Not many people are interested in the history of airplane crashes, but you’ve probably heard about the largest crash involving airplanes, in which 583 people died. Not in the air, on the ground!

The event took place in Tenerife, on March 27, 1977. Due to a bomb alert at the Gran Canaria airport near Las Palmas, several planes were diverted to an alternate airport in Tenerife. The airport there was too small to safely accommodate several large passenger planes, including Boeing 747s, but the airport staff did what they could to meet the task.

Two planes landed on the island, whose fate later proved tragic. They were a KLM Boeing 747-206B and a PanAm Boeing 747-121. The captain of the first was Jacob van Zanten, a very experienced pilot who trained other pilots and now rarely flew regular flights. The second pilot was quite a bit behind him in seniority and position in the airline, and the flight engineer was behind them both. The rule that says that such great differences between members should be avoided when assembling crews has been broken, because there is a considerable risk that younger members will not have the courage to quickly and forcefully challenge the wrong decisions of those with more experience. Experienced people will not heed the warnings of those with less experience. Conversely, the crew of the PanAm plane was of similar age, everyone knew each other well, and the captain many times gave up his decisions to other crew members.

# WORK ITEM:
Answer these questions from the passage on the Tenerife crash:
1. How many people died in the crash?
2. What caused several planes to be diverted to Tenerife?
3. Who was the captain of the KLM plane?

# RAW DATA:
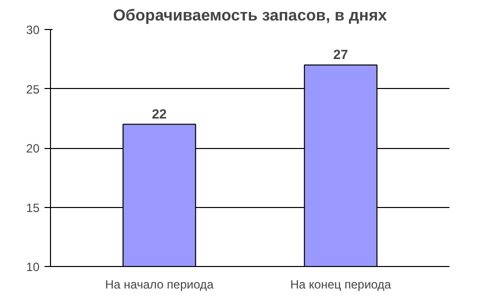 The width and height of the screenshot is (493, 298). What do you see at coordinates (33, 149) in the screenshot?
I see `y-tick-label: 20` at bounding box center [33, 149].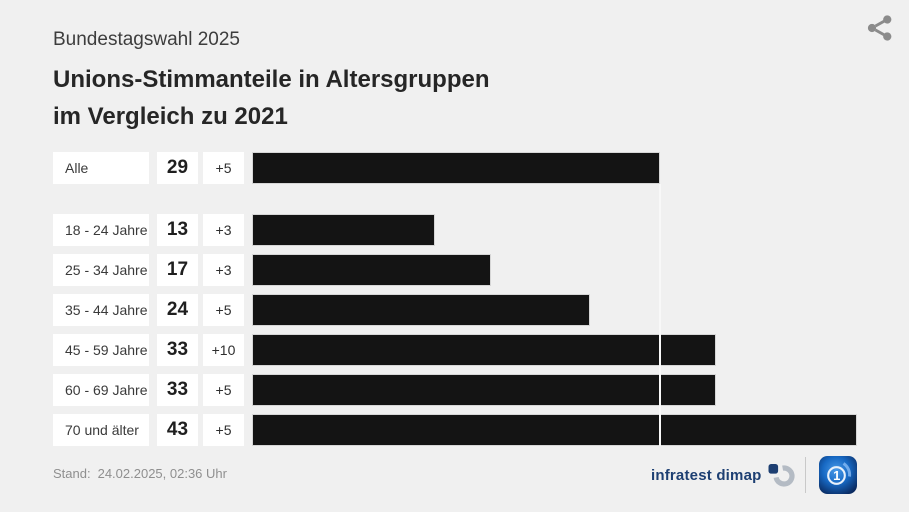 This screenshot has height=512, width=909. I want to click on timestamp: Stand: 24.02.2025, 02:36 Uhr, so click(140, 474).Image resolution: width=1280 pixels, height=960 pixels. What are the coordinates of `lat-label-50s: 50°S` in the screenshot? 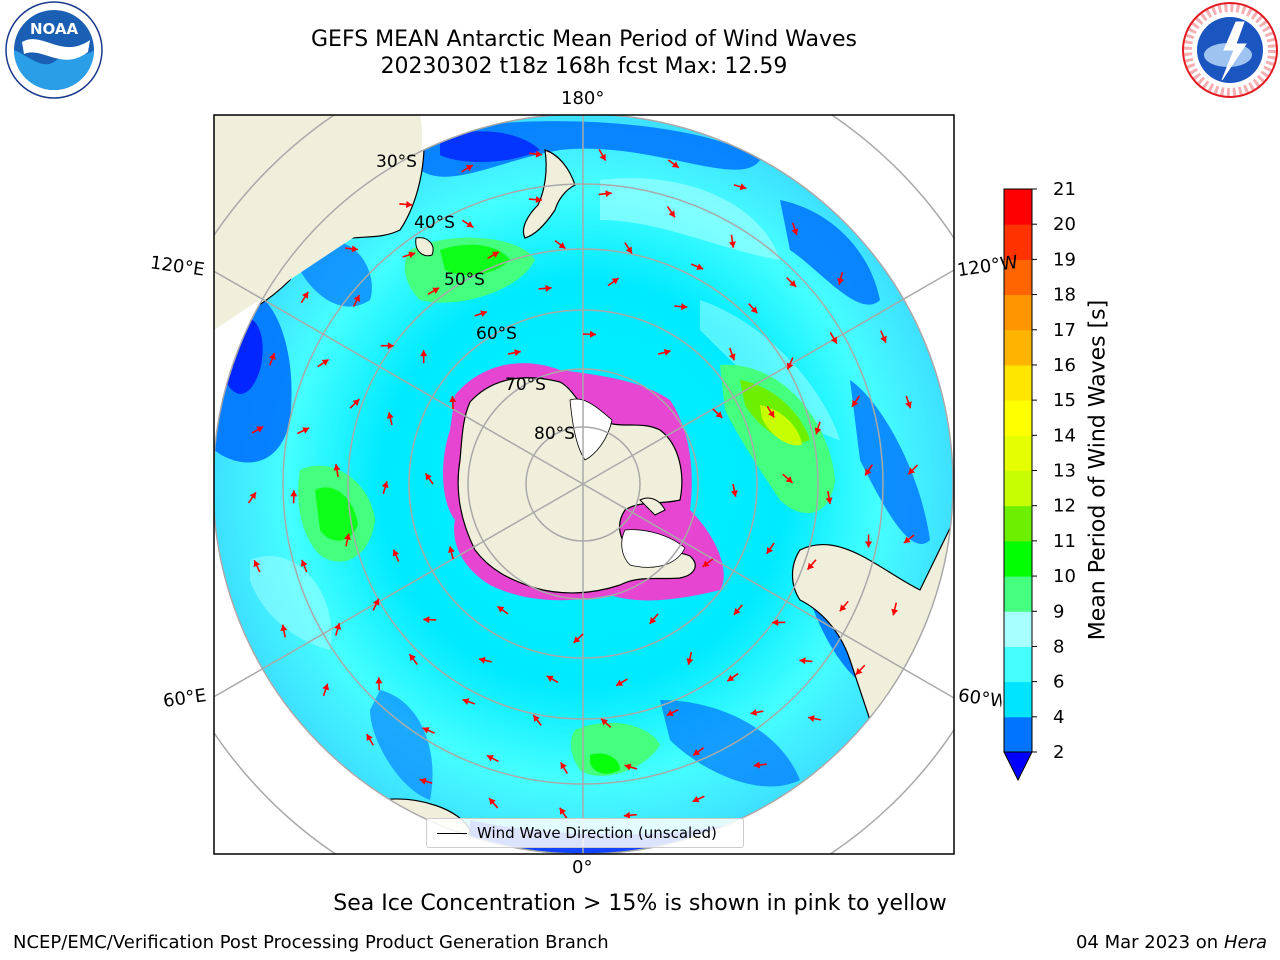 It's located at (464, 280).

# TASK SOLUTION:
1. 583 people.
2. A bomb alert at the Gran Canaria airport near Las Palmas.
3. Jacob van Zanten.